Para um partido que, daqui a nada, espera integrar um futuro governo, ainda há muita roupa suja para lavar em casa. Na verdade, apesar dos pedidos repetidos de André Ventura para que o Chega desse ao País um sinal de maturidade e de responsabilidade, as intervenções de alguns delegados e as ruidosas conversas de corredores no congresso das Caves de Coimbra dão ideia de uma força política em permanente guerra civil por questiúnculas pessoais, estratégicas, políticas e até religiosas. Um dos momentos de berraria ocorreu ao final da sessão da manhã quando uma moção apresentada pelo militante Luís António Alves, onde era referida a suposta ilegalidade da fusão do Chega com o partido Portugal Pró-Vida (PPV) e a influência deste setor católico ultraconservador na nova força política liderada por Ventura, incendiou o ambiente. “Mentira” e “calúnia” foi a resposta de Rafael Santos, ex-dirigente do PPV, à moção apresentada. Diga-se, a propósito, que, provavelmente para evitar documentos polémicos em que se defenda, por exemplo, a extração dos ovários – como aconteceu no congresso anterior – as moções não foram disponibilizadas aos jornalistas, mas apenas aos delegados.
Nos corredores e no exterior do recinto, entre a noite de sexta, 28, e a manhã seguinte, foram vários os momentos tensos a que VISÃO assistiu, todos eles por razões que tinham como origem as moções, o desencanto pelo discurso repetitivo e pelos compromissos de bastidores de Ventura, para além de umas quantas miudezas e rivalidades concelhias, distritais e pessoais. Há, porém, quem assista a tudo de forma descontraída, como se antecipasse a gritaria, e se mantenha, impávido e sereno, a desfrutar do seu gin tónico em copo “balão” a partir da mesa destinada à direção nacional.
Ventura, esse, preferia que o partido se tornasse mais adulto. E rapidinho. Até porque sente o cheiro do poder próximo.
Nesse sentido, a sua moção de estratégia – intitulada Governar Portugal – não é uma autoestrada de grande reflexão ideológica, o que talvez atrapalhasse e confundisse ainda mais um partido com raízes em várias trincheiras, “tribos” e “ressentimentos” do regime. Mas é o apeadeiro que o Chega precisa para tentar alcançar a estação final: o poder. André Ventura quer uma “forte implantação autárquica” que guinde o partido a terceira força política, pretende consolidar o Chega para atingir 10 a 15 por cento nas legislativas “e tornar-se indispensável à formação e viabilização de qualquer Governo” para, a partir daí, “promover e condicionar” reformas em matéria de “justiça, sistema fiscal, segurança social, administração interna, emprego e defesa nacional”, assim mesmo, em minúsculas.
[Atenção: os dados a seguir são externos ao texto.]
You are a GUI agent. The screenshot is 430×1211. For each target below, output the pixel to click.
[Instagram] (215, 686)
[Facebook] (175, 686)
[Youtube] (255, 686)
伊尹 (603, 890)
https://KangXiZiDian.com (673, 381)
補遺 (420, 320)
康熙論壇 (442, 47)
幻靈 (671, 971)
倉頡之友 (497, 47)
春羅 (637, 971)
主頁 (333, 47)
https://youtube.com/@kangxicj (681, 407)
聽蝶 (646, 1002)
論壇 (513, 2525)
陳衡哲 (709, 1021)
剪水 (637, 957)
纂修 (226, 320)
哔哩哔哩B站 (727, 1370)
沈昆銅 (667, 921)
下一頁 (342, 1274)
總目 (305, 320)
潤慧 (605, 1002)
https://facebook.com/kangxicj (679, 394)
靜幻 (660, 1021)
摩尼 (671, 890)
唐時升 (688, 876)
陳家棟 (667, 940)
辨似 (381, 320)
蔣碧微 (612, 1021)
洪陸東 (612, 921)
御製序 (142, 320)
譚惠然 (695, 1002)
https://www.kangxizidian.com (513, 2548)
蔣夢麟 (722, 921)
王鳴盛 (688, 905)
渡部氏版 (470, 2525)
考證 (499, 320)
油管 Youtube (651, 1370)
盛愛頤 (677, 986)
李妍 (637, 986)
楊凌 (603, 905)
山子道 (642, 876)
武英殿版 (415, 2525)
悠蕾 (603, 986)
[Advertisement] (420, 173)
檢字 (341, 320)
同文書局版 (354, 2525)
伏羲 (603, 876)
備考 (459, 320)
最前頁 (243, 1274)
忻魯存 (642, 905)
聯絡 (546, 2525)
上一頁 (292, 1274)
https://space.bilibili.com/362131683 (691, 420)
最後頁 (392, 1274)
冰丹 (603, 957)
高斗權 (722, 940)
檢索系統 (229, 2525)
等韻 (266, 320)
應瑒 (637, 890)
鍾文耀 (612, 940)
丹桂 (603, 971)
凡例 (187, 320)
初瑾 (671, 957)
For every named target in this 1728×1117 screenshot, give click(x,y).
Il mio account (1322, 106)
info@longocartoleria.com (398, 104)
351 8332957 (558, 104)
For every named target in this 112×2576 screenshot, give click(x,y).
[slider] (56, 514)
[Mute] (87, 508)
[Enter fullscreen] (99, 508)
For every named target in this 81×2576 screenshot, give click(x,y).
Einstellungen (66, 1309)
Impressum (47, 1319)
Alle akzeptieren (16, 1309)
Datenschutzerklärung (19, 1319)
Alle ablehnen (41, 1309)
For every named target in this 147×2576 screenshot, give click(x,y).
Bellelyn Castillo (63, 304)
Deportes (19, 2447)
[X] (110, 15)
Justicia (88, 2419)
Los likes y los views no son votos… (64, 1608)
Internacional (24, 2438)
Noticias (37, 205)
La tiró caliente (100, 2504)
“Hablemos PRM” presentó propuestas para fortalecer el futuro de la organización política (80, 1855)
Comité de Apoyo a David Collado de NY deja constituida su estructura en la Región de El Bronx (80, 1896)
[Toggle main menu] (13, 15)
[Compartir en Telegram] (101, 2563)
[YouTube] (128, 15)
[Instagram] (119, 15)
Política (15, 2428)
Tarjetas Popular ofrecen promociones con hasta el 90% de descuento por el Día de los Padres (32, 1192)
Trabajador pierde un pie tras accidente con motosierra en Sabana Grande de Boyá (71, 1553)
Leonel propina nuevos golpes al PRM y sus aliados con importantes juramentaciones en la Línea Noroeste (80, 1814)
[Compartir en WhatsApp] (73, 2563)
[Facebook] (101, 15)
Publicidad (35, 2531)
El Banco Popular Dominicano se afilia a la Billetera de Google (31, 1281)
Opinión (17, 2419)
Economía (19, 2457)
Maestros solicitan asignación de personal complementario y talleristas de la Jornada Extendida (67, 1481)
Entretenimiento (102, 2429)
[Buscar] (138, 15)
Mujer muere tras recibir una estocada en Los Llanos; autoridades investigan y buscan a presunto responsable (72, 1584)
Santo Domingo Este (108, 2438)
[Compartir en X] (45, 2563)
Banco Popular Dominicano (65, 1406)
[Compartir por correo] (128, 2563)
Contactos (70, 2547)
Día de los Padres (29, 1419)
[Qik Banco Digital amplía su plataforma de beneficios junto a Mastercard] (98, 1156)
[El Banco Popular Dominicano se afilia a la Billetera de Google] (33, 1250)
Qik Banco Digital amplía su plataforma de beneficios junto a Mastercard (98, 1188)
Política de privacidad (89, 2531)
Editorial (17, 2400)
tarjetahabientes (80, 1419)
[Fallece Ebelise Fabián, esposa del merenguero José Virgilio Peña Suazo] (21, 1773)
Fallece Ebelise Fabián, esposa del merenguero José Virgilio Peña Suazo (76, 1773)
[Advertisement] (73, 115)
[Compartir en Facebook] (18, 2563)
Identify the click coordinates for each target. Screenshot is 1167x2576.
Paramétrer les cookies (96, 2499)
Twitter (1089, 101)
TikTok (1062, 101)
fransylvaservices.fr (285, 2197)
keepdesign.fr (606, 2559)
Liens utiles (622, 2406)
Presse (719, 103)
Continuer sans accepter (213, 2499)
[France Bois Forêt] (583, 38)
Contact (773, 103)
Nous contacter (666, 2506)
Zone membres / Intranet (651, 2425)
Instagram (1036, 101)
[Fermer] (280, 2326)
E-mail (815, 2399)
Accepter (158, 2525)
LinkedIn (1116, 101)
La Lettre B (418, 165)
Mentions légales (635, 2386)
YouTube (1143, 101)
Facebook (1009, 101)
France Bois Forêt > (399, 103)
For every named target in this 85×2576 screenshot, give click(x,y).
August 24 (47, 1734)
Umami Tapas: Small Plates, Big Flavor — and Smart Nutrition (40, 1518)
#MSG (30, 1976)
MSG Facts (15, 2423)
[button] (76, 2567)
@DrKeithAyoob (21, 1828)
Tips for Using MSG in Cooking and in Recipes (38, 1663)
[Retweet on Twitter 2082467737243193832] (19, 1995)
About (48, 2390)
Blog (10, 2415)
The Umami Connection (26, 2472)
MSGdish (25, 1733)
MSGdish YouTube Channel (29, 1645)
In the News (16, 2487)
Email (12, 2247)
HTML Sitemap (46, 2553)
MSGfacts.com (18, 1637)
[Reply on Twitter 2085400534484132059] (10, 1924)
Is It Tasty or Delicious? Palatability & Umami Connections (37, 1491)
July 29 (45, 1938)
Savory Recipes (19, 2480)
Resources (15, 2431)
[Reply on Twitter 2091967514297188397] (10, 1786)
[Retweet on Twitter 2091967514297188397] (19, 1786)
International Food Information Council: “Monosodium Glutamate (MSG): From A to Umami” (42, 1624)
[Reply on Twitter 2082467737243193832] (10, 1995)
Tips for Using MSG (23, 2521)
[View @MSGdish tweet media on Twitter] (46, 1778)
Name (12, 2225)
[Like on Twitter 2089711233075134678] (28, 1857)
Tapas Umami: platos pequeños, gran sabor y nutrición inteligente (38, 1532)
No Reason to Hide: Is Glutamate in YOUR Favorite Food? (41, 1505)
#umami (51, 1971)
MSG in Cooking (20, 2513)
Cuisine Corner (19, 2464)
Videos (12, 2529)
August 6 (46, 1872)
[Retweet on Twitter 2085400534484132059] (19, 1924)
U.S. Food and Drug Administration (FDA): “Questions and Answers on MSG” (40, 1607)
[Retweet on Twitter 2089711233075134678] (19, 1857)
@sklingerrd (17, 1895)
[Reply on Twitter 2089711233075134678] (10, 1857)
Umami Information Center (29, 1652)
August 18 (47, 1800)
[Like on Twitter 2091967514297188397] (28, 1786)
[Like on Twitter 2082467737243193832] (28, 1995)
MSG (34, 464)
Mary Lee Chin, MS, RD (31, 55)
A participação ministerial num executivo “eventualmente liderado” pelo PSD é a sua meta, rejeitando, desde já, uma espécie de “geringonça” de direita ou até o exemplo seguido no parlamento dos Açores. Por tudo isto, o líder pretende obter do congresso autorização para “uma negociação clara, efetiva e transparente” para a concretização das suas bandeiras. Ventura também não quer que os delegados lhe peçam moderação ou “menor intensidade de ação”. Daí ser claro: “Este Congresso deverá, pois, definir os termos e os modos de luta e resistência caso o sistema remeta o Partido para a ilegalidade e para a clandestinidade”, referiu.
As questões mais delicadas são as da ética e da disciplina internas, reconhecendo Ventura as “dificuldades de aplicação” das mesmas. Por isso, apelou, “é fundamental não voltar ao tempo em que as redes sociais serviam quase exclusivamente para lavar roupa suja e perturbar o crescimento externo do Partido e a sua boa imagem”, reclamou. Com a aprovação dos novos estatutos por 263 votos a favor e 12 contra – o presidente e deputado do Chega obteve a possibilidade de exigir a apresentação do registo criminal a dirigentes locais e nacionais dos vários órgãos. Pelo menos no papel, a disciplina vai apertar: há um conjunto de artigos que passam a permitir a aplicação de penas aos militantes e facilitar as expulsões. Num partido onde – à entrada para o congresso – havia dezenas de processos disciplinares e suspensões registadas no sítio oficial do Chega – será curioso perceber se, perante tanto “tiroteio” interno, o “tiro” disciplinar da direção não sairá pela culatra.